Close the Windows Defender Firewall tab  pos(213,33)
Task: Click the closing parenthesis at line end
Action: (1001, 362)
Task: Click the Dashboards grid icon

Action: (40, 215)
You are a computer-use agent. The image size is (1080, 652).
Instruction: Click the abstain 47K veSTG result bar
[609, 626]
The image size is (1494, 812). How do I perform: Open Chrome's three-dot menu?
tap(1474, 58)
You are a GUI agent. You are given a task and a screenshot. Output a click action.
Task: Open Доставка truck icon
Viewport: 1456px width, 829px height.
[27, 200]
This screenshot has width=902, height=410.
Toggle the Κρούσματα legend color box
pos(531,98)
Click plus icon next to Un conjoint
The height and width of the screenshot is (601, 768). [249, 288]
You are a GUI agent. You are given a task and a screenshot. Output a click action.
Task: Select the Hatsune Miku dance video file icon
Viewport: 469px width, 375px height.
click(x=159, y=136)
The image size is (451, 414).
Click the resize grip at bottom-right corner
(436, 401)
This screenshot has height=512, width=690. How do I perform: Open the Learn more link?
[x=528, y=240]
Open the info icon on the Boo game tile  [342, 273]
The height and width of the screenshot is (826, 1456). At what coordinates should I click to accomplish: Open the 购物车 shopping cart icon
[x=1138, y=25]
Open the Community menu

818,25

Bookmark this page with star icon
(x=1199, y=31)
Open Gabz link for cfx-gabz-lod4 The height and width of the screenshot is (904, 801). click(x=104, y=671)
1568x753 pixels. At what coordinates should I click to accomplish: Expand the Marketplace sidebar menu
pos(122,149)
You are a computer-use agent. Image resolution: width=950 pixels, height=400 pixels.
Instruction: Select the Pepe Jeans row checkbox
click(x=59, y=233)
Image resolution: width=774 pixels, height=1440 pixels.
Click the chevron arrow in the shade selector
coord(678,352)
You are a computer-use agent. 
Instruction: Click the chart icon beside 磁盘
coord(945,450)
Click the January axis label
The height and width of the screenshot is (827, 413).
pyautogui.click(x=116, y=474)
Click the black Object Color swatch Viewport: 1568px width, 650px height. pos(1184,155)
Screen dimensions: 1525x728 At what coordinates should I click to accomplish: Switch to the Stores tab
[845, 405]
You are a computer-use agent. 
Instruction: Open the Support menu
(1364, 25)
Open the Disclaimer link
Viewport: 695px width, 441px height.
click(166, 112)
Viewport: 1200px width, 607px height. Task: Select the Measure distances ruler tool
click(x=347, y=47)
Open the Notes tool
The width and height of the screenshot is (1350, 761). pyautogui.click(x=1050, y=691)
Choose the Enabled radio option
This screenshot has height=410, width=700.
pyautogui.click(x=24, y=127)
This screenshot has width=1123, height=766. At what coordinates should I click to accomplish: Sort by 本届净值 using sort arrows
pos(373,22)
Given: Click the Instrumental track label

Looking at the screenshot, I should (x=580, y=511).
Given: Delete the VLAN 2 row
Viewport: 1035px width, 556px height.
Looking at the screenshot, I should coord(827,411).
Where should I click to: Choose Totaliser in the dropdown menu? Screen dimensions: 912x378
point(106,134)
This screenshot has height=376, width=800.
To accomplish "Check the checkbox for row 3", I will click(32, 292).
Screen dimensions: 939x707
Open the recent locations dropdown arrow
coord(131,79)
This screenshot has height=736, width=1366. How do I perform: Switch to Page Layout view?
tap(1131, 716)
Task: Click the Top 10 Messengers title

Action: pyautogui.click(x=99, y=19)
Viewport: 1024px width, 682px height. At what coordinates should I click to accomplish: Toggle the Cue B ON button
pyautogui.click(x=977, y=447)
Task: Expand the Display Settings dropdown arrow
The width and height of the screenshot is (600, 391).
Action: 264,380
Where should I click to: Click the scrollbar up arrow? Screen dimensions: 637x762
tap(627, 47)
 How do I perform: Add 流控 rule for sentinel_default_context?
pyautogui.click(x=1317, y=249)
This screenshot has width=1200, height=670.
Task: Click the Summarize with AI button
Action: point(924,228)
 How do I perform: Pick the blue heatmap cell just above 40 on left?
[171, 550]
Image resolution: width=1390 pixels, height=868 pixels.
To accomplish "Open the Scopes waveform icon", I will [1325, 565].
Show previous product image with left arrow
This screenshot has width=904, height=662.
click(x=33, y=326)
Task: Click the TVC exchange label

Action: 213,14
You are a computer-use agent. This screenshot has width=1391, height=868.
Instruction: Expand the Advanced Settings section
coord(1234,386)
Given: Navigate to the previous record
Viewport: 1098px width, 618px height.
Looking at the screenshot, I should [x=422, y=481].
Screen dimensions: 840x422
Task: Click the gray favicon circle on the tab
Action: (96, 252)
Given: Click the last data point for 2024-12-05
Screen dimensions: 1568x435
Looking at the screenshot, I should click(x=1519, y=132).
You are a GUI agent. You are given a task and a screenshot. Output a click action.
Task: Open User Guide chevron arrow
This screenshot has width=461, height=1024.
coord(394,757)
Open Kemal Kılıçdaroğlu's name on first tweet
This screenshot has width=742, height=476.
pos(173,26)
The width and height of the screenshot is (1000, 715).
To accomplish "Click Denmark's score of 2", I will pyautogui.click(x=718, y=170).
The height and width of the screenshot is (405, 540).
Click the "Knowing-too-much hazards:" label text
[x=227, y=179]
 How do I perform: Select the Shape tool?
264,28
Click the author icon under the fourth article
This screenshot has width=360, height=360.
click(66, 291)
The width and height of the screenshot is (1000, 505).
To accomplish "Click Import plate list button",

TASK DIRECTIONS
Going through the material above, how many lines contain the word "computer"? Write only the number.

SOLVED PROBLEM
5